La dictadura de las AFP

Por Hugo Cedeño

No es casual que el origen de las AFP fuera durante la tiranía de Pinochet.

En 1980 se creó ese engendro infernal en el marco de los planes neoliberales impuesto a los trabajadores chilenos, del continente y el mundo.

La banca imperialista se apoyó en un hecho cierto; el robo de los fondos de pensiones de parte de los funcionarios gubernamentales y el uso indebido de los gobiernos cuando tenían que tapar déficit presupuestal.

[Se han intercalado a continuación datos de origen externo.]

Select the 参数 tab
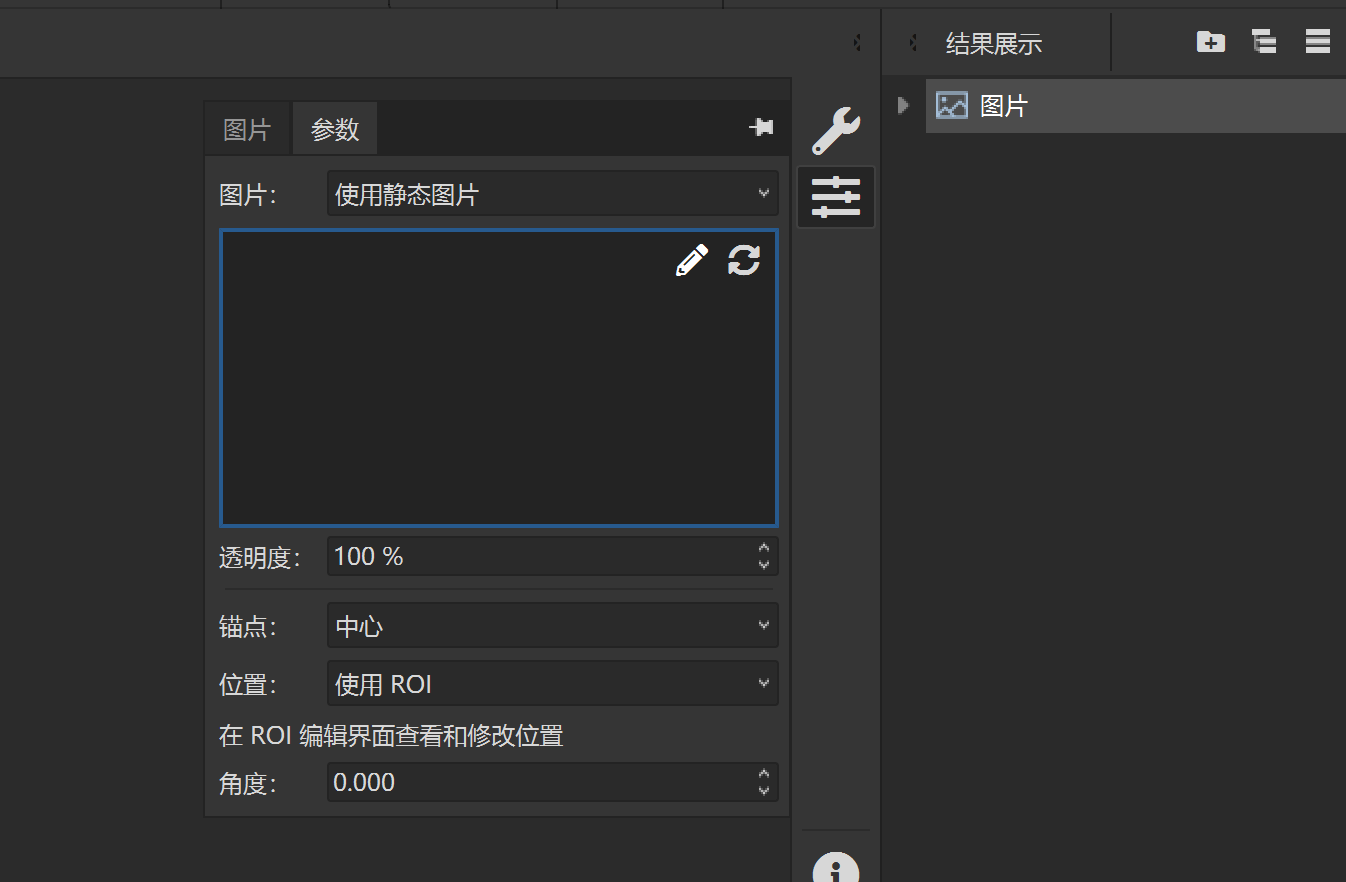1346x882 pixels. pos(335,130)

Entonces, vendieron la idea de que el sector privado podría administrar todo el dinero depositado por los asalariados a cambio de una comisión.

Esa comisión está establecida por Ley. Con o sin ganancias en las inversiones que hagan las AFP o frente a cualquier eventualidad económica, su dinero está garantizado, pero no el de la clase trabajadora.

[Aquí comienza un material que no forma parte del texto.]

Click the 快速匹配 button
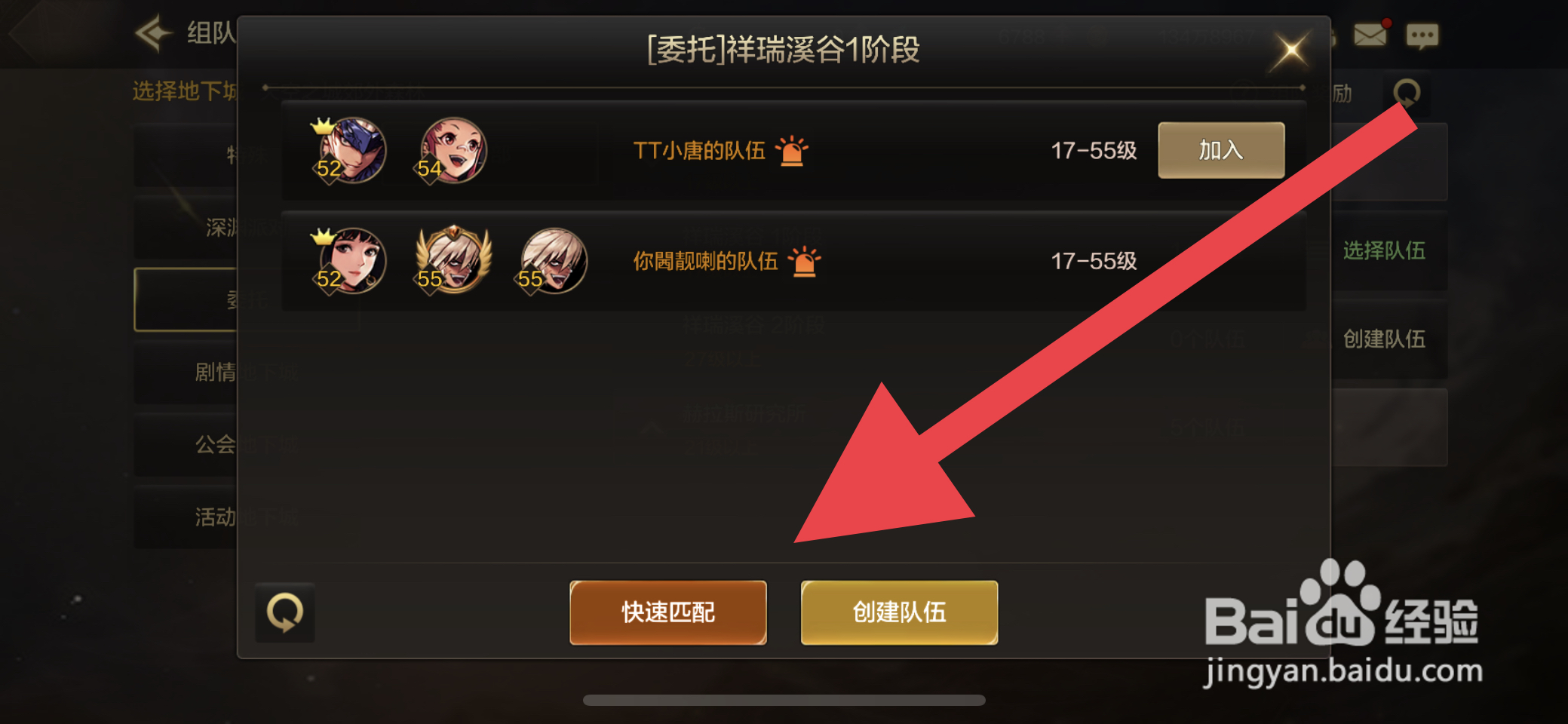Screen dimensions: 1568x724 [668, 612]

Usted se imagina la cantidad de dinero que ganaron los empresarios chilenos en menos de medio siglo gracias al dictador Pinochet?

Fueron 7 billones de pesos que estos señores administraron mientras los asalariados y asalariadas de Chile reciben pensiones miserables.

Ahí está el origen de sus justas rebeliones contra esos buitres.

La dictadura de las AFP está en que son los asalariados y asalariadas quienes aportan el dinero pero no tienen poder de decidir y controlar algo que es suyo.

Somos hábiles  para producir riquezas.

Pero, según los empresarios y sus gobiernos, para administrar los fondos que depositamos para tener una pensión honorable y a tiempo, somos incultos y torpes.

Esa dictadura hay que acabarla.

No mediante pactos como sucedió con Pinochet.

Los que somos dueños de ese dinero tenemos que pelear por su administración y control democrático.

No puede ser administrado por los capitalistas y sus gobiernos. Tampoco por la burocracia sindical.

Serían los trabajadores y trabajadoras quienes decidan libre y voluntariamente qué tipo de organismo construir  para evitar que se lo roben.

Pero lo primero sería derrotar la dictadura que encarnan las AFP y eso solamente sería posible si creamos un movimiento de masas tan poderoso como el de los chilenos.

Entonces, organizados y movilizados,  arreglaremos la carga en el camino.

Nuestro triunfo va a depender de la fuerza acumulada y el potencial que genera la unidad y lucha entre explotados y explotadas.